• _Do this_:
Copy the listing below line for line, with no changes.

• _Data for the task_:
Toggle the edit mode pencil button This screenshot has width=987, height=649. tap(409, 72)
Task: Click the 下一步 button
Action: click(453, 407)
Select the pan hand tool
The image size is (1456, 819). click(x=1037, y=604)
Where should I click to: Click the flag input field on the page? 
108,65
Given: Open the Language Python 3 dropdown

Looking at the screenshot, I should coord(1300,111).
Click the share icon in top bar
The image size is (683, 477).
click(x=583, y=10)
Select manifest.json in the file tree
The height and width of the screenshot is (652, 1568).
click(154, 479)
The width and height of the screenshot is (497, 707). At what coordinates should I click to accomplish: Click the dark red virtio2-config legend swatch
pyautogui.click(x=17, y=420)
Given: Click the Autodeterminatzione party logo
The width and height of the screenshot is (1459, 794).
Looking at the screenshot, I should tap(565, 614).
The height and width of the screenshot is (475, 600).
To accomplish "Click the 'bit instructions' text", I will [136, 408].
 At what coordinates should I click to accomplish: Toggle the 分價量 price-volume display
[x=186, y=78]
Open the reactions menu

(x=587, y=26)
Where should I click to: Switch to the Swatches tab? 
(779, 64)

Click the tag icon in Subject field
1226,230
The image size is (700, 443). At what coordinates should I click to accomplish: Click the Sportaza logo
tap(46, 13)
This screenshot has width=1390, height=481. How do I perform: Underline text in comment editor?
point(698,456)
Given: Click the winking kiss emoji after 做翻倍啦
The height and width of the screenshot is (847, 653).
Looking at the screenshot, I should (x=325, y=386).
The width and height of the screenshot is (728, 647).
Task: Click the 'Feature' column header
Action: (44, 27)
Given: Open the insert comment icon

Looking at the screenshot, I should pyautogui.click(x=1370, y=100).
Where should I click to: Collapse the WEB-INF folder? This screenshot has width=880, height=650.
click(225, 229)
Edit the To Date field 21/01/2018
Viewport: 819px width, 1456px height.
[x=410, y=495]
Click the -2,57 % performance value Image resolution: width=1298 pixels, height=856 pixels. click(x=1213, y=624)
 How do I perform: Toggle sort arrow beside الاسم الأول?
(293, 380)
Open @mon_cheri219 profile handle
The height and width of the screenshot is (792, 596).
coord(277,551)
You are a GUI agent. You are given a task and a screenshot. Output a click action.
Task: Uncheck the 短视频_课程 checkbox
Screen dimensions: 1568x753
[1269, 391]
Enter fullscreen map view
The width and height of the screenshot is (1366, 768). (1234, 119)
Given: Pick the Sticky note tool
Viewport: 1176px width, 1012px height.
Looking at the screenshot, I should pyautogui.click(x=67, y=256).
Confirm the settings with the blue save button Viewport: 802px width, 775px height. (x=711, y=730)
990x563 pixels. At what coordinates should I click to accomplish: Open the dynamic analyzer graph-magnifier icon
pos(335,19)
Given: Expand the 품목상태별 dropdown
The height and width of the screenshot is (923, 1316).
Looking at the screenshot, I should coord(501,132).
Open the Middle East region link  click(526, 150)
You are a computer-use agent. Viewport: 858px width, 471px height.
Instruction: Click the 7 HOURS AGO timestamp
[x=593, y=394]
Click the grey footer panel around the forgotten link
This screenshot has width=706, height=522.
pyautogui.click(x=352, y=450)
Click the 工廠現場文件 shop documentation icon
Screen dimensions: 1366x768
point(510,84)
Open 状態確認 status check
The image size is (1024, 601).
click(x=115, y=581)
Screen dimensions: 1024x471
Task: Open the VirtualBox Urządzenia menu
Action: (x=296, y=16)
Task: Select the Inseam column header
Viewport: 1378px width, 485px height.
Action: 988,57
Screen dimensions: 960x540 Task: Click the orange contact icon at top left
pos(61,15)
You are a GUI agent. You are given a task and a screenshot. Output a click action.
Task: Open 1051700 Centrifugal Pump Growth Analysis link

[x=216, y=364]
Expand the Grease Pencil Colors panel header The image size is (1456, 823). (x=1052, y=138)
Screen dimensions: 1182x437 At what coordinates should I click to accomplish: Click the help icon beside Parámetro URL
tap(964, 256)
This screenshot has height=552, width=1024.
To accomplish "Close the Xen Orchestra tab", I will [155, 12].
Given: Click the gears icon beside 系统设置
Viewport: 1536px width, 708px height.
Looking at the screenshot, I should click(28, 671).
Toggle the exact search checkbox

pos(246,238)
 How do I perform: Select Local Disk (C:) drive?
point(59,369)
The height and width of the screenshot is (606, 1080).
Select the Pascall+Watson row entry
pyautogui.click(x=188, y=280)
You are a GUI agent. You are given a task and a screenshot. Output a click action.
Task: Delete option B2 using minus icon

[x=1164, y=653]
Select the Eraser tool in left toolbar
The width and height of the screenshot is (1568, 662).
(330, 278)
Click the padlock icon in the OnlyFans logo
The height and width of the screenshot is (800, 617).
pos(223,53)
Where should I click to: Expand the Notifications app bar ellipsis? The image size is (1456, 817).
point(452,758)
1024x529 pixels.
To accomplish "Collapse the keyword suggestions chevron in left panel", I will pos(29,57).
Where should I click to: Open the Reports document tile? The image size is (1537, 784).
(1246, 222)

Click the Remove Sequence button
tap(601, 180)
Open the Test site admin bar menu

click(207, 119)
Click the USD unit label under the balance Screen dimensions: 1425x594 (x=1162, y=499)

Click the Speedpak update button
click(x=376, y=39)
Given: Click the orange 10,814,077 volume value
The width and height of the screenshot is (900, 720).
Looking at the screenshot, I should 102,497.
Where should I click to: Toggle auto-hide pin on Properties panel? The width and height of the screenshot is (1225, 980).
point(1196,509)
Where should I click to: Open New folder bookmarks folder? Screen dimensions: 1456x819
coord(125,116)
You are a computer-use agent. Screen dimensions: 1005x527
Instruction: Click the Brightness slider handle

• _Response below_:
Toggle the edit mode pencil button This screenshot has width=987, height=649. tap(409, 72)
Task: Click the 下一步 button
Action: click(453, 407)
Select the pan hand tool
The image size is (1456, 819). click(x=1037, y=604)
Where should I click to: Click the flag input field on the page? 
108,65
Given: Open the Language Python 3 dropdown

Looking at the screenshot, I should coord(1300,111).
Click the share icon in top bar
The image size is (683, 477).
click(x=583, y=10)
Select manifest.json in the file tree
The height and width of the screenshot is (652, 1568).
click(154, 479)
The width and height of the screenshot is (497, 707). At what coordinates should I click to accomplish: Click the dark red virtio2-config legend swatch
pyautogui.click(x=17, y=420)
Given: Click the Autodeterminatzione party logo
The width and height of the screenshot is (1459, 794).
Looking at the screenshot, I should tap(565, 614).
The height and width of the screenshot is (475, 600).
To accomplish "Click the 'bit instructions' text", I will [136, 408].
 At what coordinates should I click to accomplish: Toggle the 分價量 price-volume display
[x=186, y=78]
Open the reactions menu

(x=587, y=26)
Where should I click to: Switch to the Swatches tab? 
(779, 64)

Click the tag icon in Subject field
1226,230
The image size is (700, 443). At what coordinates should I click to accomplish: Click the Sportaza logo
tap(46, 13)
This screenshot has width=1390, height=481. How do I perform: Underline text in comment editor?
point(698,456)
Given: Click the winking kiss emoji after 做翻倍啦
The height and width of the screenshot is (847, 653).
Looking at the screenshot, I should (x=325, y=386).
The width and height of the screenshot is (728, 647).
Task: Click the 'Feature' column header
Action: (44, 27)
Given: Open the insert comment icon

Looking at the screenshot, I should pyautogui.click(x=1370, y=100).
Where should I click to: Collapse the WEB-INF folder? This screenshot has width=880, height=650.
click(225, 229)
Edit the To Date field 21/01/2018
Viewport: 819px width, 1456px height.
[x=410, y=495]
Click the -2,57 % performance value Image resolution: width=1298 pixels, height=856 pixels. click(x=1213, y=624)
 How do I perform: Toggle sort arrow beside الاسم الأول?
(293, 380)
Open @mon_cheri219 profile handle
The height and width of the screenshot is (792, 596).
coord(277,551)
You are a GUI agent. You are given a task and a screenshot. Output a click action.
Task: Uncheck the 短视频_课程 checkbox
Screen dimensions: 1568x753
[1269, 391]
Enter fullscreen map view
The width and height of the screenshot is (1366, 768). (1234, 119)
Given: Pick the Sticky note tool
Viewport: 1176px width, 1012px height.
Looking at the screenshot, I should pyautogui.click(x=67, y=256).
Confirm the settings with the blue save button Viewport: 802px width, 775px height. (x=711, y=730)
990x563 pixels. At what coordinates should I click to accomplish: Open the dynamic analyzer graph-magnifier icon
pos(335,19)
Given: Expand the 품목상태별 dropdown
The height and width of the screenshot is (923, 1316).
Looking at the screenshot, I should coord(501,132).
Open the Middle East region link  click(526, 150)
You are a computer-use agent. Viewport: 858px width, 471px height.
Instruction: Click the 7 HOURS AGO timestamp
[x=593, y=394]
Click the grey footer panel around the forgotten link
This screenshot has width=706, height=522.
pyautogui.click(x=352, y=450)
Click the 工廠現場文件 shop documentation icon
Screen dimensions: 1366x768
point(510,84)
Open 状態確認 status check
The image size is (1024, 601).
click(x=115, y=581)
Screen dimensions: 1024x471
Task: Open the VirtualBox Urządzenia menu
Action: (x=296, y=16)
Task: Select the Inseam column header
Viewport: 1378px width, 485px height.
Action: 988,57
Screen dimensions: 960x540 Task: Click the orange contact icon at top left
pos(61,15)
You are a GUI agent. You are given a task and a screenshot. Output a click action.
Task: Open 1051700 Centrifugal Pump Growth Analysis link

[x=216, y=364]
Expand the Grease Pencil Colors panel header The image size is (1456, 823). (x=1052, y=138)
Screen dimensions: 1182x437 At what coordinates should I click to accomplish: Click the help icon beside Parámetro URL
tap(964, 256)
This screenshot has height=552, width=1024.
To accomplish "Close the Xen Orchestra tab", I will [155, 12].
Given: Click the gears icon beside 系统设置
Viewport: 1536px width, 708px height.
Looking at the screenshot, I should click(28, 671).
Toggle the exact search checkbox

pos(246,238)
 How do I perform: Select Local Disk (C:) drive?
point(59,369)
The height and width of the screenshot is (606, 1080).
Select the Pascall+Watson row entry
pyautogui.click(x=188, y=280)
You are a GUI agent. You are given a task and a screenshot. Output a click action.
Task: Delete option B2 using minus icon

[x=1164, y=653]
Select the Eraser tool in left toolbar
The width and height of the screenshot is (1568, 662).
(330, 278)
Click the padlock icon in the OnlyFans logo
The height and width of the screenshot is (800, 617).
pos(223,53)
Where should I click to: Expand the Notifications app bar ellipsis? The image size is (1456, 817).
point(452,758)
1024x529 pixels.
To accomplish "Collapse the keyword suggestions chevron in left panel", I will pos(29,57).
Where should I click to: Open the Reports document tile? The image size is (1537, 784).
(1246, 222)

Click the Remove Sequence button
tap(601, 180)
Open the Test site admin bar menu

click(207, 119)
Click the USD unit label under the balance Screen dimensions: 1425x594 (x=1162, y=499)

Click the Speedpak update button
click(x=376, y=39)
Given: Click the orange 10,814,077 volume value
The width and height of the screenshot is (900, 720).
Looking at the screenshot, I should 102,497.
Where should I click to: Toggle auto-hide pin on Properties panel? The width and height of the screenshot is (1225, 980).
point(1196,509)
Where should I click to: Open New folder bookmarks folder? Screen dimensions: 1456x819
coord(125,116)
You are a computer-use agent. Screen dimensions: 1005x527
Instruction: Click the Brightness slider handle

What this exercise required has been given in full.